Perpetrators of extreme violence have their own judgment days as their crimes are dealt with.

There is reason to believe that the possibility of extreme and violent behaviors will always exist in a free society, and few if any question the appropriateness of harsh penalties for such actions.

But a judgment day also exists for those of us who don’t participate in extremism.

At every juncture of our collective journey, we face a choice of whether we will feed extremism by normalizing the underlying thoughts and attitudes that encourage its growth or whether we will put our energies toward cultivating the kind of community that undercuts the foundations of extremism and reduces the fuel that propels it into our public life.

There is an accountability for all of us for our own contributions to the health or “unhealth” of the communities of which we are a part, locally and globally.

The present is an ever-moving boundary line between a past to be built upon and a future yet to be.
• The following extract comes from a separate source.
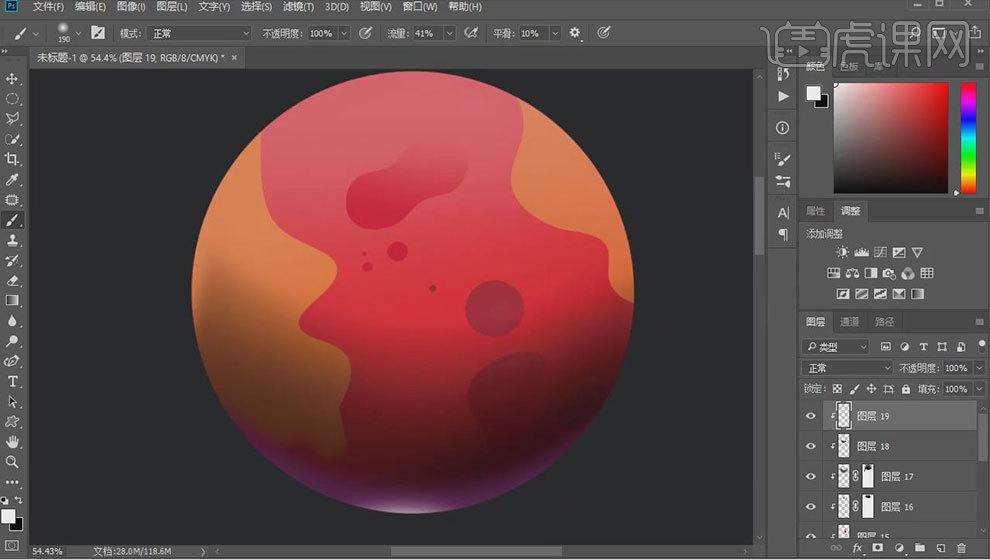Screen dimensions: 990x559
Task: Toggle visibility of layer 图层 18
Action: [811, 446]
The decisions we make determine both the faithfulness of our stewardship of the past and the shape of the future.

We know the options:

  • The gods of the past our ancestors served “beyond the river”
  • The gods of the land in which we now live
  • Or the Lord of a covenant promise who liberates, sustains and redeems, offering a future of wholeness and peace.

Election Day is one of those pivotal judgment days, where we choose more than candidates for public office.

We choose the testimony we give to the world of the kind of people we are, and of the values we hold central to our identity as a nation.

“Yesterday didn’t seem like judgment day,” my dear professor said. But it was, and so is today.